Tem-se dito normalmente que a onda de greves que vai por aí se deve ao facto de este governo ter prometido aos trabalhadores, nomeadamente aos funcionários públicos, este mundo e o outro. A meu ver, essa explicação não corresponde à realidade.
O que terá desencadeado essa onda de greves terá sido, por um lado, a sensação de que as coisas estavam a melhorar com a reposição dos vencimentos e outras medidas que foram restituindo aos portugueses a situação em que se encontravam antes da intervenção da troica e, por outro, a sensação de que a situação económica no seu conjunto estava francamente a melhorar com a economia a crescer, a taxa de desemprego a baixar de forma muito significativa, o défice a descer para níveis optimistas, a taxa de juro do empréstimo ao Estado português a vir para níveis muito confortáveis, o pagamento adiantado ao FMI, o rating da República a subir nas principais agências de notação estrangeiras, etc., etc.

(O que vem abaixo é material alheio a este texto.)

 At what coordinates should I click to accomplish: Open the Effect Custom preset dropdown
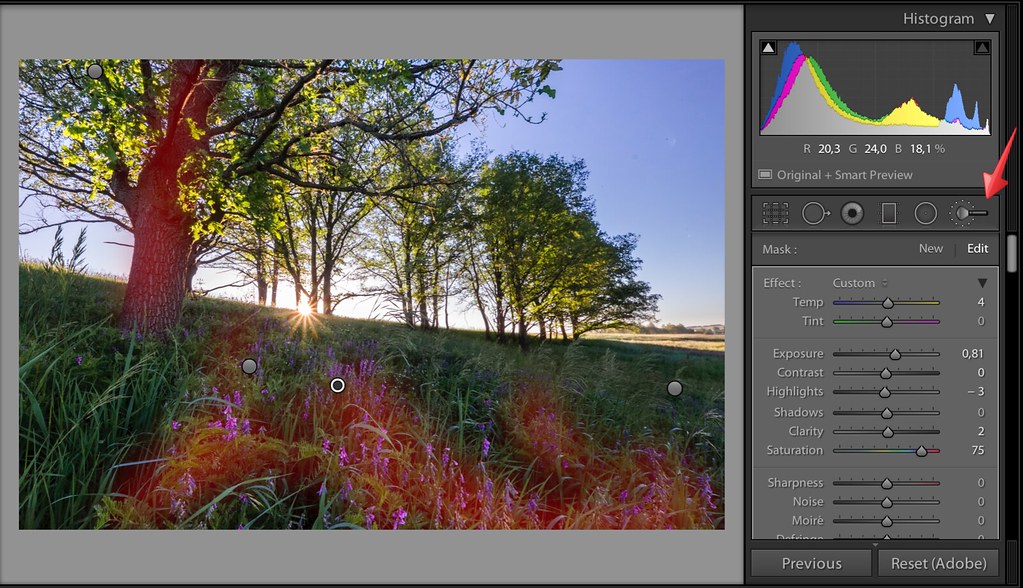tap(860, 283)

Nesse contexto, os trabalhadores da função pública, que tinham carreiras e vencimentos congelados, incluindo quadros superiores e corpos especiais, começaram a pensar que era altura de reivindicarem descongelamentos e aumentos de vencimentos que compensassem o tempo perdido, sentimento que se foi agudizando com a aproximação do termo da legislatura, pois o avizinhar de um processo eleitoral dava maior urgêrncia a essas reivindicações.

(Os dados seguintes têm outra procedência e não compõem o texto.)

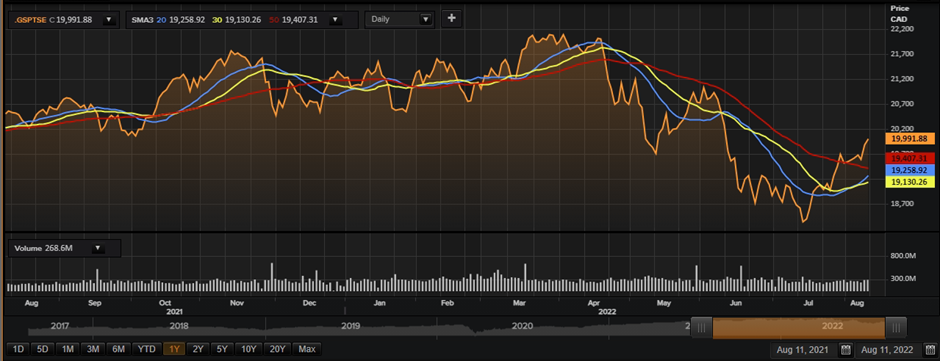Select the active 1Y range toggle
This screenshot has width=940, height=361.
click(x=174, y=349)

Com efeito, era preciso aproveitar a actual conjuntura de governo socialista com apoio parlamentar do BE, do PCP e do PEV, pois as próximas eleições poderiam dar como resultado uma fórmula governativa mais impermeável às reivindicações, nomeadamente no caso de o PS as ganhar com maioria absoluta, como tudo levava a crer, ou se mostrar inviável um acordo parlamentar semelhante ao vigente. Por outro lado, o processo poderia levar a negociações mais ou menos demoradas, convindo assegurar antes das eleições uma posição negocial firme e que comprometesse governos futuros. Não foi por acaso que Mário Nogueira, presidente do Sindicato dos Professores, afirmou que a situação ou se resolvia agora, ou nunca mais. Por sobre isto, o facto de se estar na proximidade das eleições incentiva os partidos à direita e à esquerda do PS a radicalizarem posições no terreno social e político para minarem a preponderância daquele partido, facto que há-de ter reflexo na multiplicação de greves, sobretudo nas áreas sindicais da influência ideológica desses partidos, o que não exclui que mesmo sindicatos da área ideológica do partido do governo alinhem nas greves em curso, quanto mais não seja para não perderem o comboio das reivindicações.

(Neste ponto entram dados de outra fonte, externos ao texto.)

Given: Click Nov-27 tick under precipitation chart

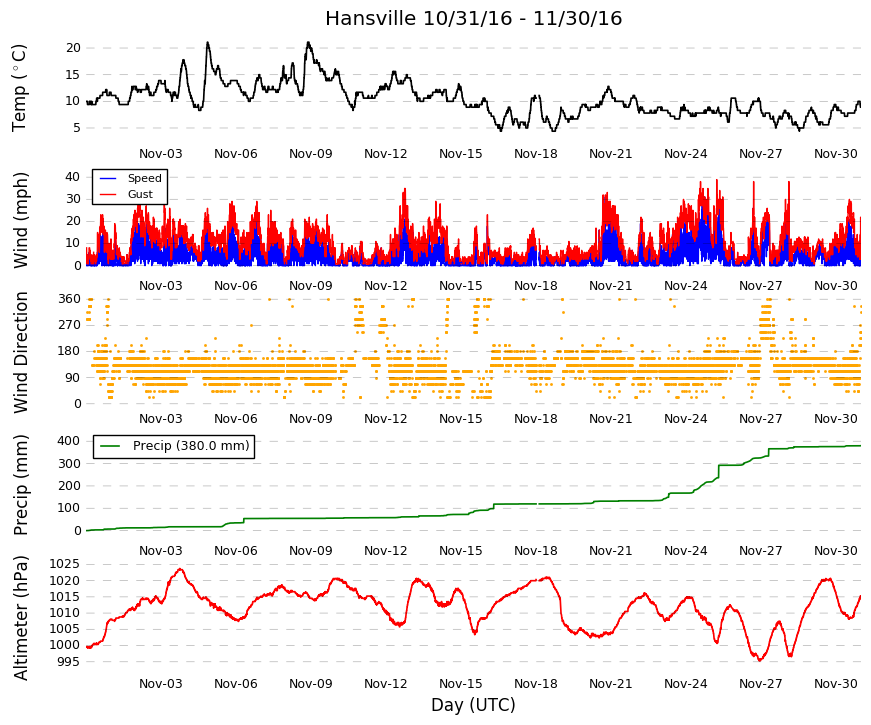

Assim, por exemplo, o facto de os sindicatos de professores terem enveredado determinadamente, desde meados do ano passado, por várias formas de greve que se têm prolongado no tempo, não dando mostras de qualquer cedência (não falo dos enfermeiros, porque me parece que o processo das suas lutas se singulariza da restante onda grevista), levou, a meu ver, uma multiplicidade de outros sectores profissionais a radicalizarem a sua luta, pois, de outro modo, ficariam em desvantagem em relação a quem se manifesta de forma tão persistente, e tendo, além disso, reinvindicações semelhantes a fazer.